Below, find the line containing "Viewport: 350px width, 400px" and the line containing "Image resolution: width=342"; reproduce exactly those two and every line between them, omitting pictures.

Stored records

┌──

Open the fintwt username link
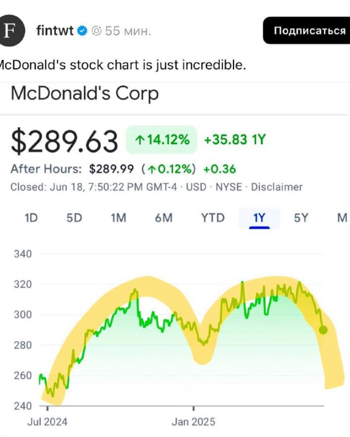The height and width of the screenshot is (437, 350). pos(55,30)
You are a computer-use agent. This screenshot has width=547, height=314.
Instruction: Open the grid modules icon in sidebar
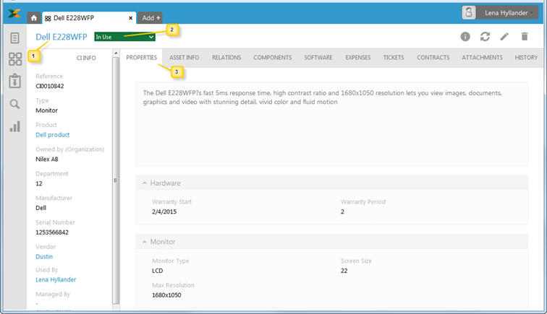14,59
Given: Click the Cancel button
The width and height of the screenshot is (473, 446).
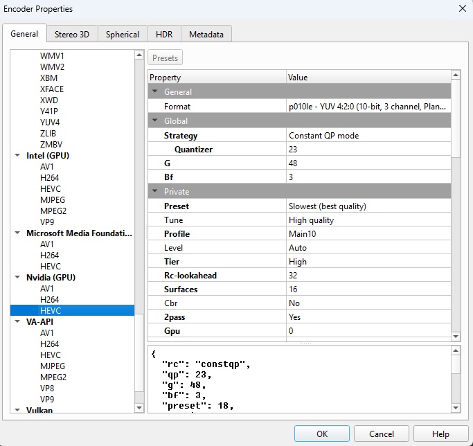Looking at the screenshot, I should [x=382, y=434].
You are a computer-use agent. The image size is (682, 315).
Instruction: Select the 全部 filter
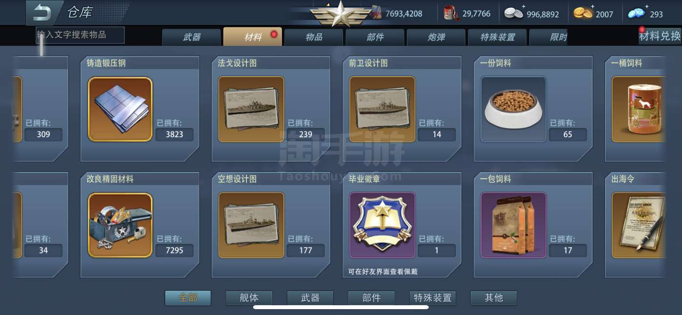188,298
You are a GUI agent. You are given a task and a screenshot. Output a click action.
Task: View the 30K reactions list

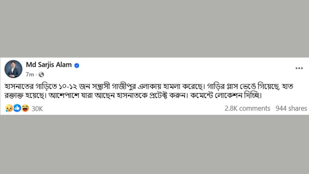[x=37, y=108]
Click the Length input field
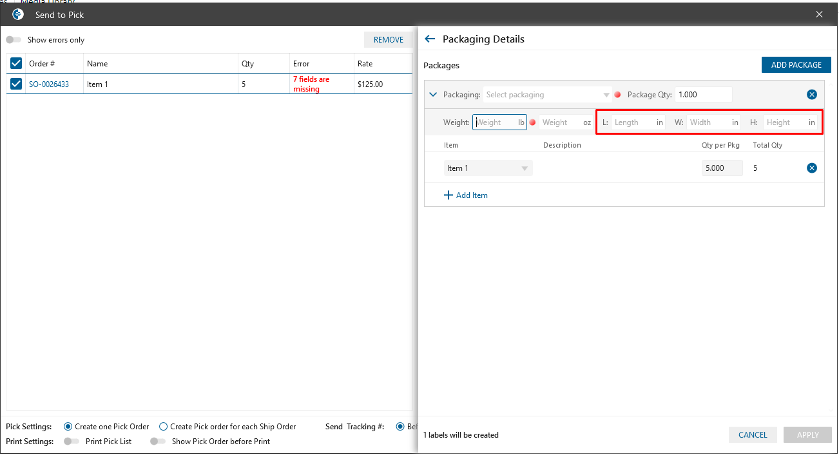 632,122
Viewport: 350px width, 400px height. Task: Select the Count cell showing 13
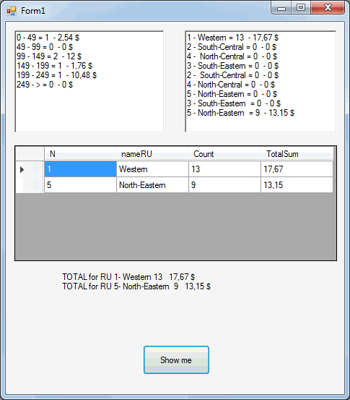tap(224, 169)
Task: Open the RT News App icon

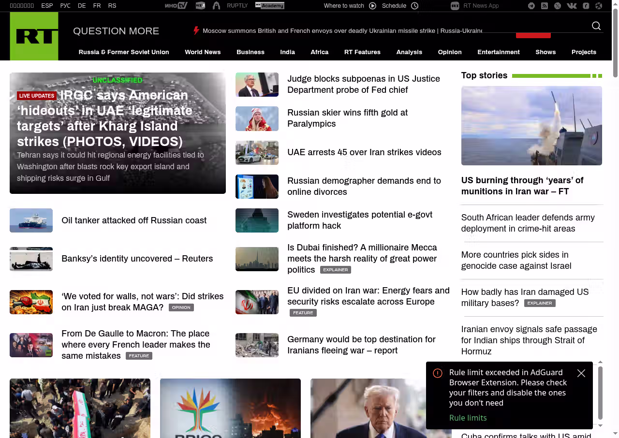Action: [455, 6]
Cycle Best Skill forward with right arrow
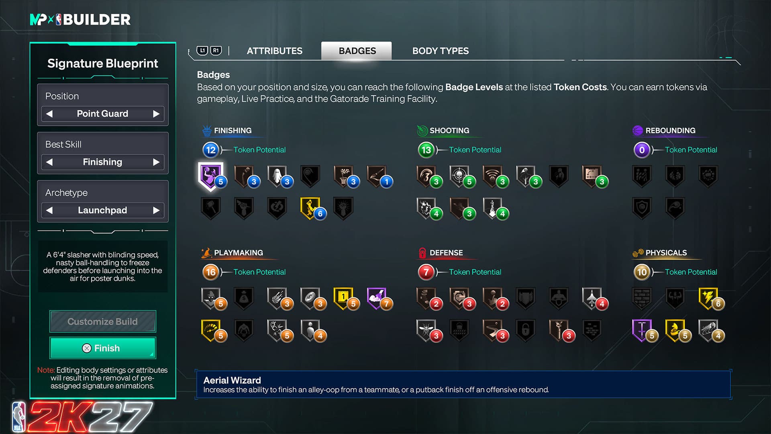 (x=156, y=162)
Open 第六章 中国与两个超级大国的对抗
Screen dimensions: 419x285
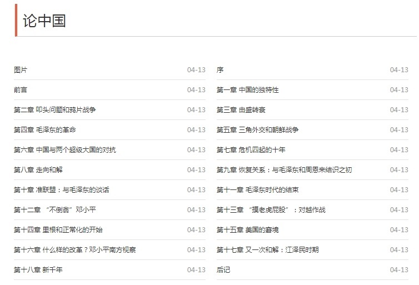tap(64, 150)
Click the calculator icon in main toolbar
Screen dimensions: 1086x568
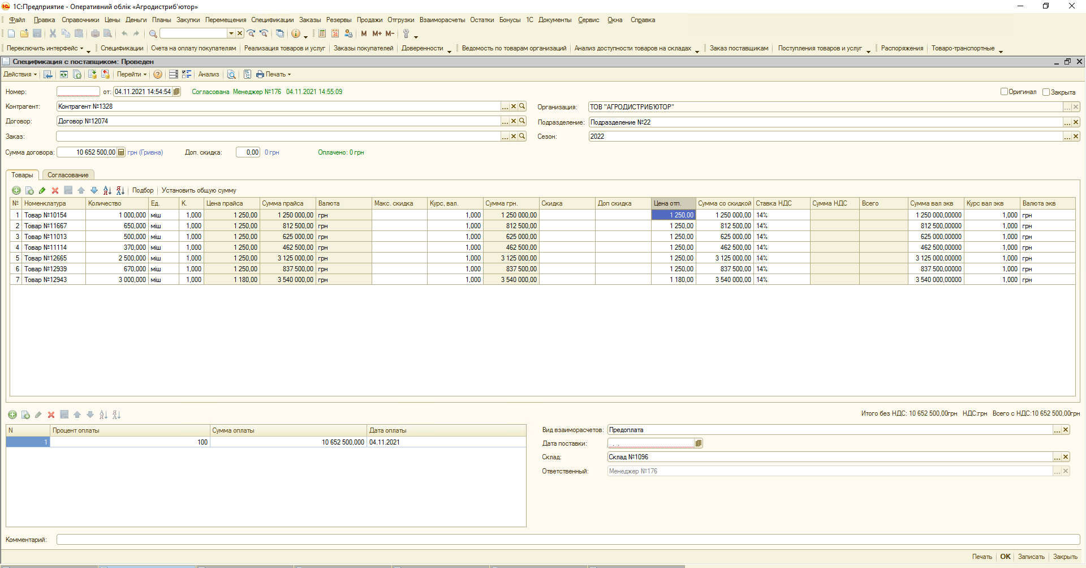click(322, 33)
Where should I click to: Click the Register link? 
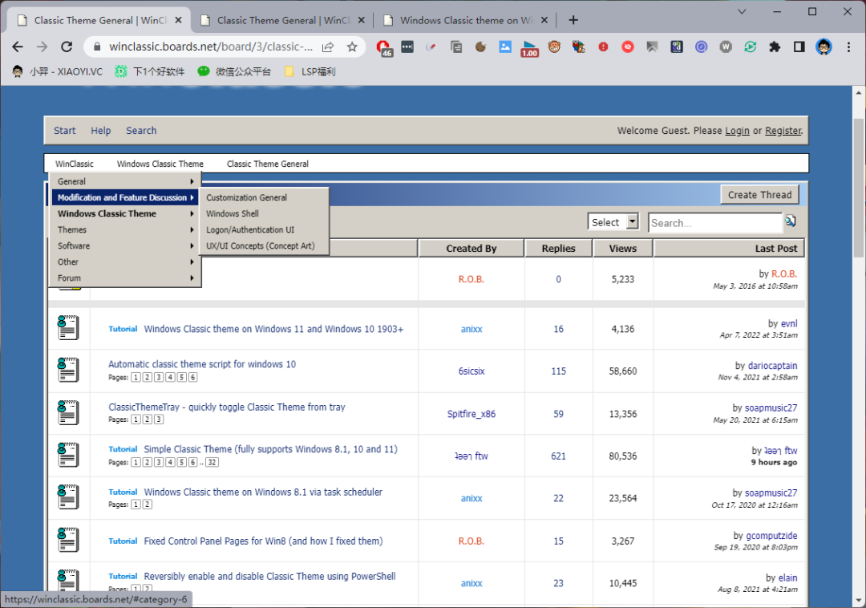pyautogui.click(x=783, y=131)
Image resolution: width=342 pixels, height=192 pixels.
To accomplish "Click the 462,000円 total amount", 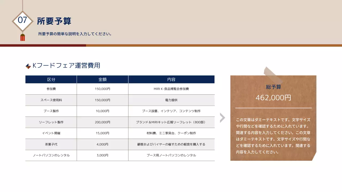I will 273,98.
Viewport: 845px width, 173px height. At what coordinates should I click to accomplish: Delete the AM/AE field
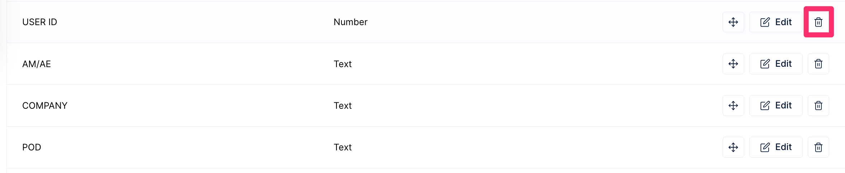pyautogui.click(x=818, y=64)
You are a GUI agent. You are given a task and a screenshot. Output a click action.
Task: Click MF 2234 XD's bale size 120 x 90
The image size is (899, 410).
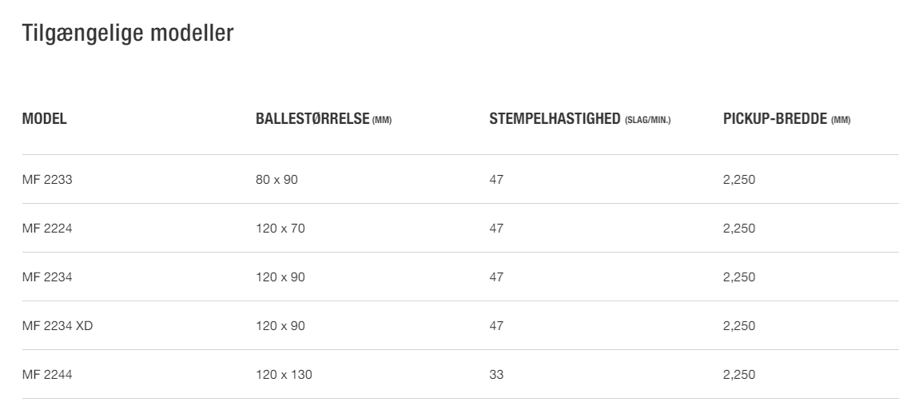point(280,326)
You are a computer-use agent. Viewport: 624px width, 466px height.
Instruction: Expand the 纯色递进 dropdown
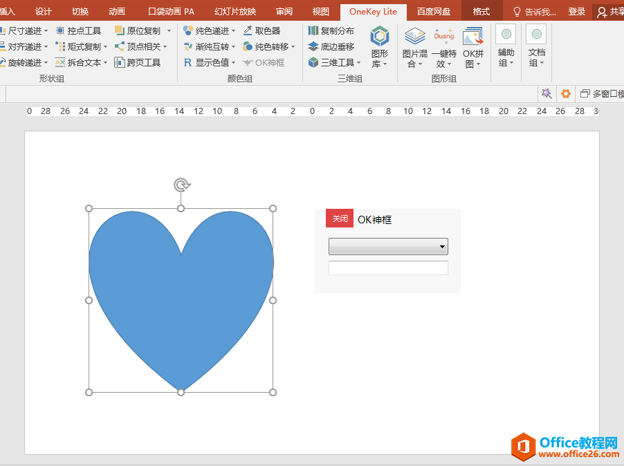coord(233,31)
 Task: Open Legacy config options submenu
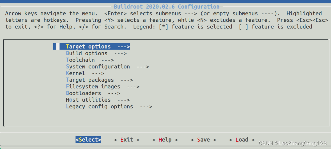point(109,107)
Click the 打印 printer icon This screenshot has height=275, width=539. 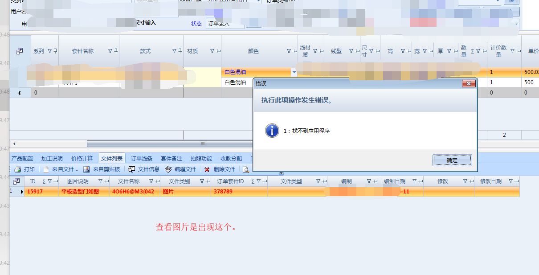point(18,169)
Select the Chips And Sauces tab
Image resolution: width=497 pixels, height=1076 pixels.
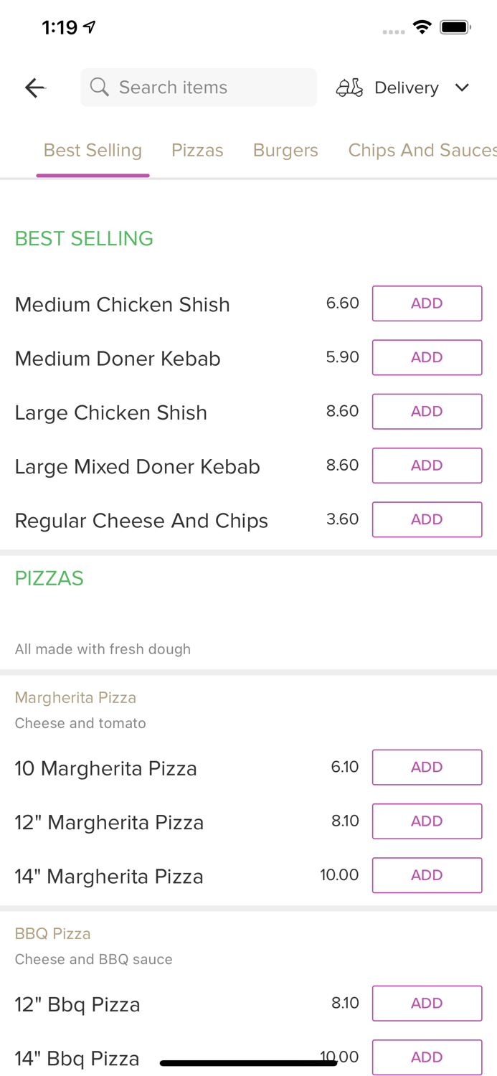422,150
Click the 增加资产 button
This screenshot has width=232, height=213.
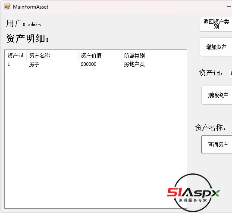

└──

Task result
Viewport: 350px width, 400px height. Task: Select the Count cell showing 13
tap(224, 169)
Task: Open the RT News App icon

Action: [455, 6]
Cycle Best Skill forward with right arrow
 (x=156, y=162)
Open 第六章 中国与两个超级大国的对抗
Screen dimensions: 419x285
tap(64, 150)
Click the calculator icon in main toolbar
Screen dimensions: 1086x568
click(322, 33)
Where should I click to: Click the Register link? 
pyautogui.click(x=783, y=131)
Image resolution: width=342 pixels, height=192 pixels.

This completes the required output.